::: LISTED ENTRIES
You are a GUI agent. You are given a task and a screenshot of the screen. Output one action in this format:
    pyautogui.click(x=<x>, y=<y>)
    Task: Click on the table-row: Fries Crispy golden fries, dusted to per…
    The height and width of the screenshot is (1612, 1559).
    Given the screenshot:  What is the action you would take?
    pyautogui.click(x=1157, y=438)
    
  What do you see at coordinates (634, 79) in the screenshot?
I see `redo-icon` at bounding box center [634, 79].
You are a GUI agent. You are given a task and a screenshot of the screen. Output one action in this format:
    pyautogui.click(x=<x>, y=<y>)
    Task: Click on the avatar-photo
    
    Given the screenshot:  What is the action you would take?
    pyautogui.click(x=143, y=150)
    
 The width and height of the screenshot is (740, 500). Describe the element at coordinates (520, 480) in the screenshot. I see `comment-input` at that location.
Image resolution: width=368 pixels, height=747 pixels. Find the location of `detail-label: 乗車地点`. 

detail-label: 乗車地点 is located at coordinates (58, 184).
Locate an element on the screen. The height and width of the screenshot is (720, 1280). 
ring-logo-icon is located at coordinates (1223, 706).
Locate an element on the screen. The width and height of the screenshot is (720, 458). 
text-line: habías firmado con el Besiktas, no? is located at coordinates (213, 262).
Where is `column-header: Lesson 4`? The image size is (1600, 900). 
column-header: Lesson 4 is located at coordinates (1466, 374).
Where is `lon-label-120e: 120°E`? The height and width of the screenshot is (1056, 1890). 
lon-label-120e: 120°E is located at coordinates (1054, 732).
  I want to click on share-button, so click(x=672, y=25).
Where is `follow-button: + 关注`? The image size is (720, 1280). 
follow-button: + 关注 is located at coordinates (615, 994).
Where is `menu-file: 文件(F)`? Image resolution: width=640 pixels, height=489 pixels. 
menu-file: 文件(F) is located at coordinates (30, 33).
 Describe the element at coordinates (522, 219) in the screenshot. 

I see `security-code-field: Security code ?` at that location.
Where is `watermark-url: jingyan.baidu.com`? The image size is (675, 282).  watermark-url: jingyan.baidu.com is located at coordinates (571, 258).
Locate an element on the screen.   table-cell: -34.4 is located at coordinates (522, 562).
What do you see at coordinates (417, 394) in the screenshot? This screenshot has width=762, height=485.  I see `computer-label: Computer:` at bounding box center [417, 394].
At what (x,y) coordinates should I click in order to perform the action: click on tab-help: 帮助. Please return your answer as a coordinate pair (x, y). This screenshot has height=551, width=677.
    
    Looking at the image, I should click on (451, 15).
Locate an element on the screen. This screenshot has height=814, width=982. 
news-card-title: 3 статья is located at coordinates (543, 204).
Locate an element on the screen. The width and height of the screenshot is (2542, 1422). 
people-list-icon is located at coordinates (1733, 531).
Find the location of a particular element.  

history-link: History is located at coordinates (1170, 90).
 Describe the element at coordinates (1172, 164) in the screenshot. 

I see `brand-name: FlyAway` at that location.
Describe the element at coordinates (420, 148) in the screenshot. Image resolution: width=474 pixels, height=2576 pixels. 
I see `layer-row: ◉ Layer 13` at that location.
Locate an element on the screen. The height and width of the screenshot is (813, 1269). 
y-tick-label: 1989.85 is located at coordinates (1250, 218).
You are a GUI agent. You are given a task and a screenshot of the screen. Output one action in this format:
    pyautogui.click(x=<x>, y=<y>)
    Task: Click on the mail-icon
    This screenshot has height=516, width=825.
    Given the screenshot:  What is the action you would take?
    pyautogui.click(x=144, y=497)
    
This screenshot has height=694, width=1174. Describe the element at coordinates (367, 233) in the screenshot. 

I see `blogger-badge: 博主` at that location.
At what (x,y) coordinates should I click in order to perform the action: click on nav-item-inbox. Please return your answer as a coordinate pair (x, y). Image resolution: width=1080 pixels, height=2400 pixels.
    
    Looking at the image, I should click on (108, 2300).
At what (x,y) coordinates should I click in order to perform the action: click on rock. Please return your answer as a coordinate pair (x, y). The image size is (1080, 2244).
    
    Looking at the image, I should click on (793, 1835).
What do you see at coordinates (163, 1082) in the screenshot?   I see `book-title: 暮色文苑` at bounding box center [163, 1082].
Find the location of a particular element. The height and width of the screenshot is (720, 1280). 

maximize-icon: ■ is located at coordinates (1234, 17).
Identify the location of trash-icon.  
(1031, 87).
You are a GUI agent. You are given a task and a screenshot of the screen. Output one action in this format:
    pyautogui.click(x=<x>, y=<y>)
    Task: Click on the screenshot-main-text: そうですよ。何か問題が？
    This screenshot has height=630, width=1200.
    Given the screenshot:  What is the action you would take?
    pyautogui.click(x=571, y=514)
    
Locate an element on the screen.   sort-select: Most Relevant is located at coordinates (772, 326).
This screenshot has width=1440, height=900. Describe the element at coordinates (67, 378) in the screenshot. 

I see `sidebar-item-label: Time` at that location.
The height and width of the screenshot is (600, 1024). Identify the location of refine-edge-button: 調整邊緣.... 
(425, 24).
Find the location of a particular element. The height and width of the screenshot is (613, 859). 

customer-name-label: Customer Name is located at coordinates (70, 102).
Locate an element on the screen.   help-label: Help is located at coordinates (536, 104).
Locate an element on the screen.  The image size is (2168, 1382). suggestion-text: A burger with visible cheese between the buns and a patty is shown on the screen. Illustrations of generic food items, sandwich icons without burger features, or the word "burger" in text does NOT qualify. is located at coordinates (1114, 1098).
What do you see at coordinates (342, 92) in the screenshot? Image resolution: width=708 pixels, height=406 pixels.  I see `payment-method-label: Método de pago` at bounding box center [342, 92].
::::::
▶ _AIM OF THE TASK_
Rewrite the entries above, changing "GUI agent" to "screen assistant" wherever it occurs and leaving every other word as it is.

▶ _WRITTEN RESPONSE_
You are a screen assistant. You are given a task and a screenshot of the screen. Output one action in this format:
    pyautogui.click(x=<x>, y=<y>)
    Task: Click on the table-row: Fries Crispy golden fries, dusted to per…
    The height and width of the screenshot is (1612, 1559).
    Given the screenshot:  What is the action you would take?
    pyautogui.click(x=1157, y=438)
    
  What do you see at coordinates (634, 79) in the screenshot?
I see `redo-icon` at bounding box center [634, 79].
You are a screen assistant. You are given a task and a screenshot of the screen. Output one action in this format:
    pyautogui.click(x=<x>, y=<y>)
    Task: Click on the avatar-photo
    
    Given the screenshot:  What is the action you would take?
    pyautogui.click(x=143, y=150)
    
 The width and height of the screenshot is (740, 500). Describe the element at coordinates (520, 480) in the screenshot. I see `comment-input` at that location.
Image resolution: width=368 pixels, height=747 pixels. Find the location of `detail-label: 乗車地点`. 

detail-label: 乗車地点 is located at coordinates (58, 184).
Locate an element on the screen. The height and width of the screenshot is (720, 1280). 
ring-logo-icon is located at coordinates (1223, 706).
Locate an element on the screen. The width and height of the screenshot is (720, 458). 
text-line: habías firmado con el Besiktas, no? is located at coordinates (213, 262).
Where is `column-header: Lesson 4`? The image size is (1600, 900). 
column-header: Lesson 4 is located at coordinates (1466, 374).
Where is `lon-label-120e: 120°E`? The height and width of the screenshot is (1056, 1890). 
lon-label-120e: 120°E is located at coordinates (1054, 732).
  I want to click on share-button, so click(x=672, y=25).
Where is `follow-button: + 关注`? The image size is (720, 1280). 
follow-button: + 关注 is located at coordinates (615, 994).
Where is `menu-file: 文件(F)`? Image resolution: width=640 pixels, height=489 pixels. 
menu-file: 文件(F) is located at coordinates (30, 33).
 Describe the element at coordinates (522, 219) in the screenshot. 

I see `security-code-field: Security code ?` at that location.
Where is `watermark-url: jingyan.baidu.com`? The image size is (675, 282).  watermark-url: jingyan.baidu.com is located at coordinates (571, 258).
Locate an element on the screen.   table-cell: -34.4 is located at coordinates (522, 562).
What do you see at coordinates (417, 394) in the screenshot? This screenshot has width=762, height=485.  I see `computer-label: Computer:` at bounding box center [417, 394].
At what (x,y) coordinates should I click in order to perform the action: click on tab-help: 帮助. Please return your answer as a coordinate pair (x, y). This screenshot has height=551, width=677.
    
    Looking at the image, I should click on (451, 15).
Locate an element on the screen. This screenshot has height=814, width=982. 
news-card-title: 3 статья is located at coordinates (543, 204).
Locate an element on the screen. The width and height of the screenshot is (2542, 1422). 
people-list-icon is located at coordinates (1733, 531).
Find the location of a particular element.  

history-link: History is located at coordinates (1170, 90).
 Describe the element at coordinates (1172, 164) in the screenshot. 

I see `brand-name: FlyAway` at that location.
Describe the element at coordinates (420, 148) in the screenshot. Image resolution: width=474 pixels, height=2576 pixels. 
I see `layer-row: ◉ Layer 13` at that location.
Locate an element on the screen. The height and width of the screenshot is (813, 1269). 
y-tick-label: 1989.85 is located at coordinates (1250, 218).
You are a screen assistant. You are given a task and a screenshot of the screen. Output one action in this format:
    pyautogui.click(x=<x>, y=<y>)
    Task: Click on the mail-icon
    This screenshot has height=516, width=825.
    Given the screenshot:  What is the action you would take?
    pyautogui.click(x=144, y=497)
    
This screenshot has height=694, width=1174. Describe the element at coordinates (367, 233) in the screenshot. 

I see `blogger-badge: 博主` at that location.
At what (x,y) coordinates should I click in order to perform the action: click on nav-item-inbox. Please return your answer as a coordinate pair (x, y). Image resolution: width=1080 pixels, height=2400 pixels.
    
    Looking at the image, I should click on (108, 2300).
At what (x,y) coordinates should I click in order to perform the action: click on rock. Please return your answer as a coordinate pair (x, y). The image size is (1080, 2244).
    
    Looking at the image, I should click on (793, 1835).
What do you see at coordinates (163, 1082) in the screenshot?   I see `book-title: 暮色文苑` at bounding box center [163, 1082].
Find the location of a particular element. The height and width of the screenshot is (720, 1280). 

maximize-icon: ■ is located at coordinates (1234, 17).
Identify the location of trash-icon.  
(1031, 87).
You are a screen assistant. You are given a task and a screenshot of the screen. Output one action in this format:
    pyautogui.click(x=<x>, y=<y>)
    Task: Click on the screenshot-main-text: そうですよ。何か問題が？
    This screenshot has height=630, width=1200.
    Given the screenshot:  What is the action you would take?
    pyautogui.click(x=571, y=514)
    
Locate an element on the screen.   sort-select: Most Relevant is located at coordinates (772, 326).
This screenshot has width=1440, height=900. Describe the element at coordinates (67, 378) in the screenshot. 

I see `sidebar-item-label: Time` at that location.
The height and width of the screenshot is (600, 1024). Identify the location of refine-edge-button: 調整邊緣.... 
(425, 24).
Find the location of a particular element. The height and width of the screenshot is (613, 859). 

customer-name-label: Customer Name is located at coordinates (70, 102).
Locate an element on the screen.   help-label: Help is located at coordinates (536, 104).
Locate an element on the screen.  The image size is (2168, 1382). suggestion-text: A burger with visible cheese between the buns and a patty is shown on the screen. Illustrations of generic food items, sandwich icons without burger features, or the word "burger" in text does NOT qualify. is located at coordinates (1114, 1098).
What do you see at coordinates (342, 92) in the screenshot? Image resolution: width=708 pixels, height=406 pixels.  I see `payment-method-label: Método de pago` at bounding box center [342, 92].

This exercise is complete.